Tuesday, August 30, 2011

Stories From The Wayside

Hurricane Productions in association with The Wayside Chapel presents STORIES FROM THE WAYSIDE at the new Wayside Theatre, Kings Cross.

The Wayside Chapel has always had a theatre space. There is now a brand new green space at the Wayside. STORIES FROM THE WAYSIDE is the inaugural production.

Eight actors were assigned an individual each: staff and/or clients that have had a relationship with the organisation. The actors interviewed their study over five different meetings throughout July/August of this year. The actors studied their subject closely and observed the physical, vocal and emotional gestures, capturing the vocabulary and information from a set of prepared questions.

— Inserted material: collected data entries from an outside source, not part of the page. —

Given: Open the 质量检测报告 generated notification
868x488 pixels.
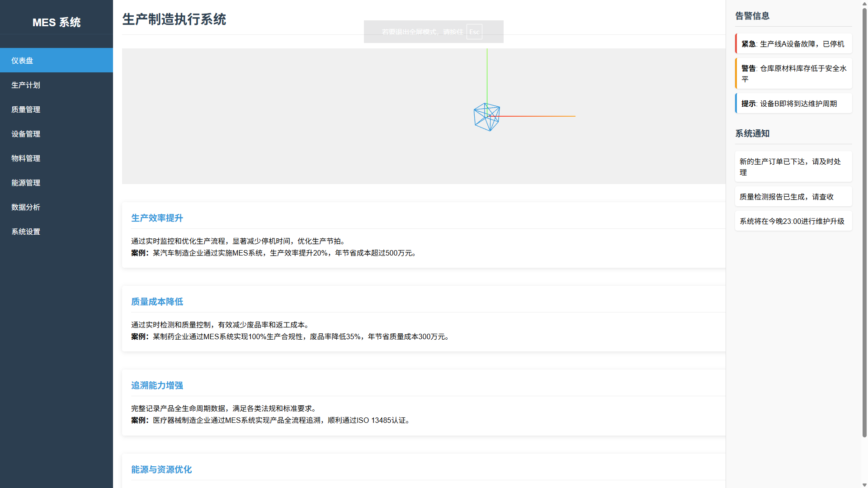Looking at the screenshot, I should pos(793,197).
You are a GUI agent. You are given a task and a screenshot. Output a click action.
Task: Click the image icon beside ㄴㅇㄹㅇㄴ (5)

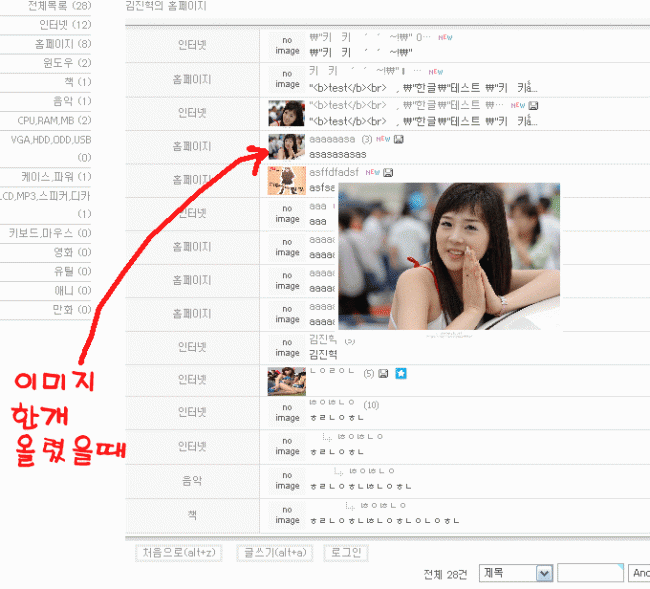coord(384,374)
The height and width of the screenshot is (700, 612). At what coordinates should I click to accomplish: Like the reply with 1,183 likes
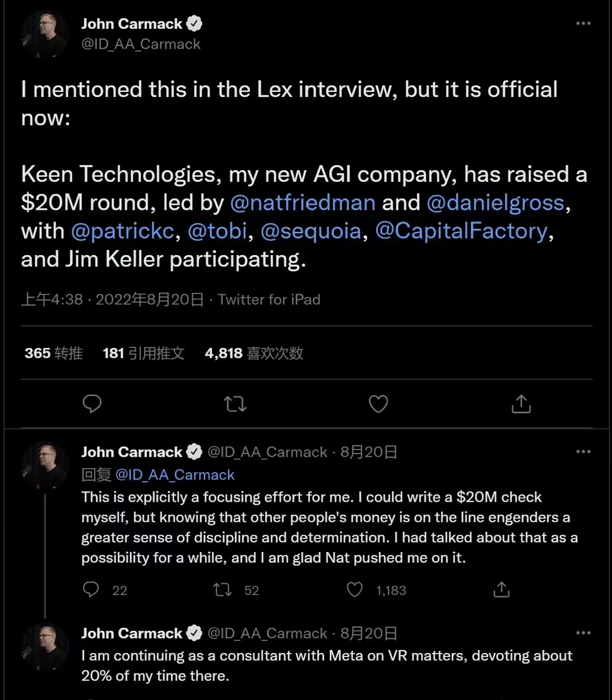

It was all recorded. Under the direction of Dean Carey the material was examined and ordered into a verbatim play. It is a process that we have engaged and seen before and none the less still effective theatre.

Simply, the actors arrive, sit on milk crates and each equipped with liquid to keep themselves fluid, and a candle, begin an integrated story telling experience. Simple stories, of ordinary people who have found at the Wayside Chapel acceptance and support in a non-judgemental atmosphere, that proposes and offers these men and women the opportunity to achieve a sense of dignity and pride. As we listen to the story material of their lives, we get caught up in their past, their struggles, their victories, their joys, their failures, their present, their memories of others, their admiration of others, their regrets, their hope for the future.

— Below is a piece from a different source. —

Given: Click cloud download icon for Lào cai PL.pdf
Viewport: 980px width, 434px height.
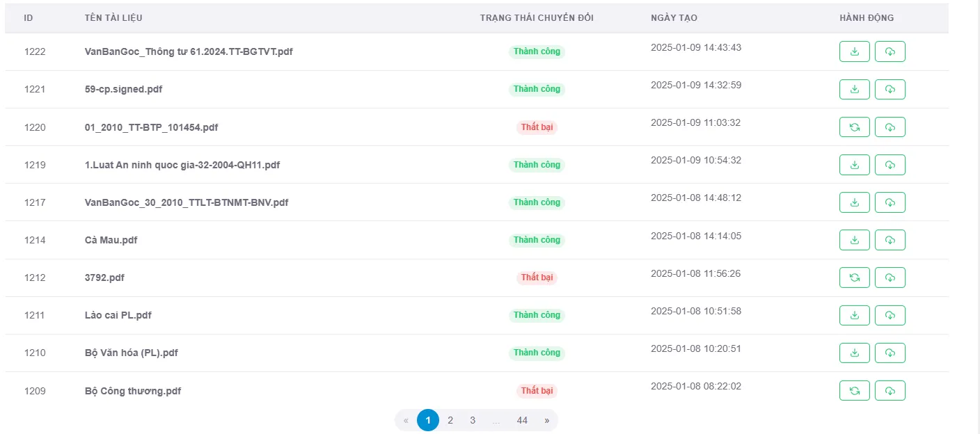Looking at the screenshot, I should click(x=890, y=315).
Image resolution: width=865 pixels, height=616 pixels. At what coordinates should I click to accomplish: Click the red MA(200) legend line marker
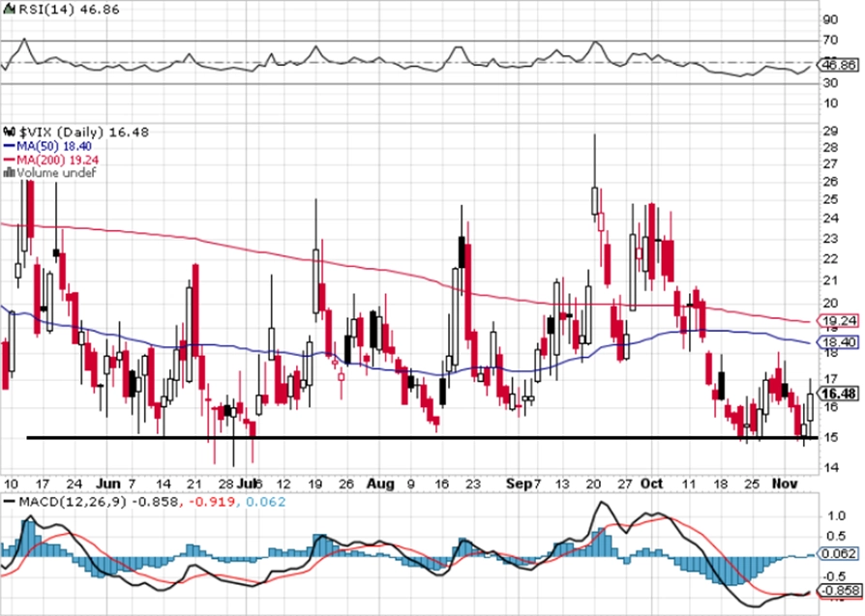coord(10,160)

Angus Anderson,Gustavo Barbosa, Hamish Briggs, Nikki Britton, Graeme McRae, Suzanne Pereira, Eloise Snape and Paul Hooper, all graduates from the Actors Centre Australia (ACA) each have respectfully created telling and involved characters that affect the audience into a very gentle web of friendship, so that quickly, we, the audience, begin to care and identify for them and with them.

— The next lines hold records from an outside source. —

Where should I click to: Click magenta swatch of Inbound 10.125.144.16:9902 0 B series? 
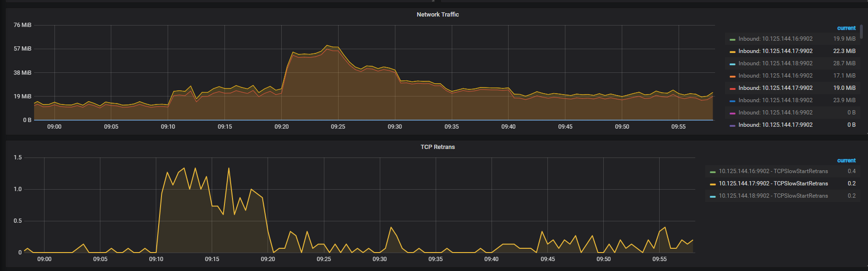pyautogui.click(x=732, y=113)
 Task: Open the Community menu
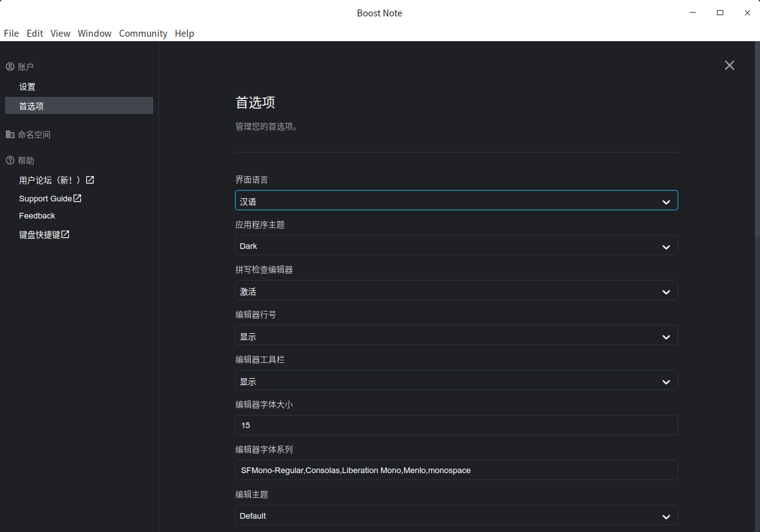[143, 34]
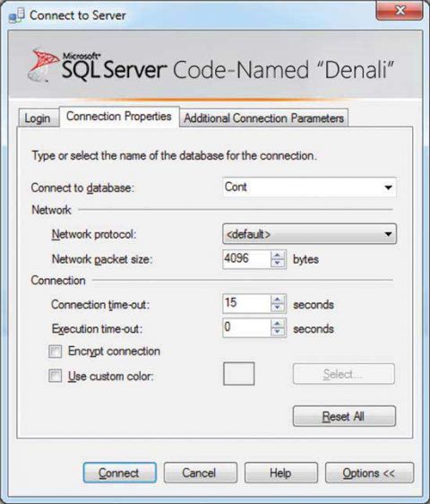Increase connection time-out with up arrow
The image size is (430, 504).
coord(278,300)
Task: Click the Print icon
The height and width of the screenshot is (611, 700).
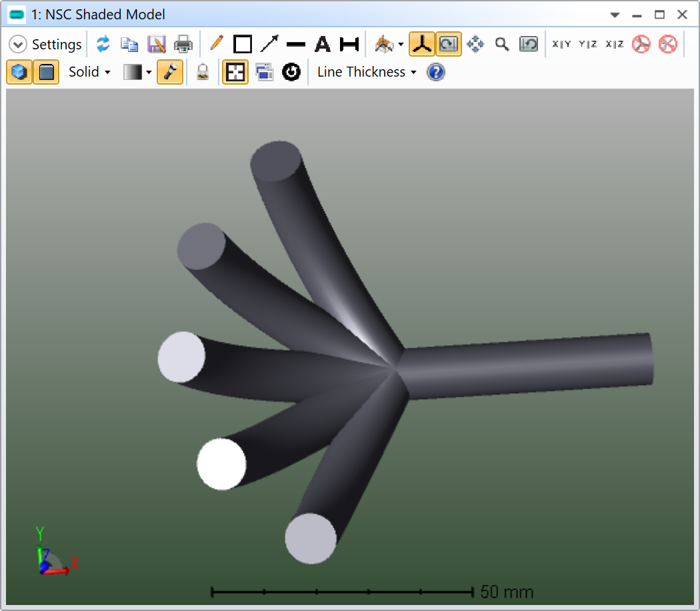Action: (x=183, y=45)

They are all a bunch of characters and seem to be modestly happy to be talking to us. Their sense of mission to enlighten us to a knowledge of their human condition so that a level footage can be found for understanding is easy and embraceably possible. The performances and the production avoids sentimentality, although the sound scape signals sometimes a little too unsubtly the emotional tone of the sequences, the balance is beautiful among the actors.

A simple  design of a wall of poster photographs of the actors camouflaged  with painterly daubs and scattered torn paper surrounded by towers of  blue milk crates, is, I understand by Rodney Fisher, a denizen of the Cross - an artist that in his participation reflects the generosity of all involved. they all have heart.

This is the third piece of political theatre I have seen this weekend. The raucous explosions of a minority celebrating their lives at Marrickville in YOU LITTLE STRIPPER; a devastating and immensely sophisticated disquisition about the ability to practice our freedoms to speak out on issues around Islam and democracy by the brilliant DV8 physical theatre company in CAN WE TALK ABOUT THIS?; and finally this modest community verbatim telling of stories to give understanding and dignity to what some may regard as an underclass of the lower depths. A panorama of cultural stratospheres that gives a deep weave and context to living in Sydney today.

The motto on the banner of THE WAYSIDE CHAPEL is LOVE OVER HATE. All three events give us an education that leads to a shared knowledge that helps us all to give every individual the right to be, by understanding. To help us to love the humanity around us and not let ignorance cause fear and hate.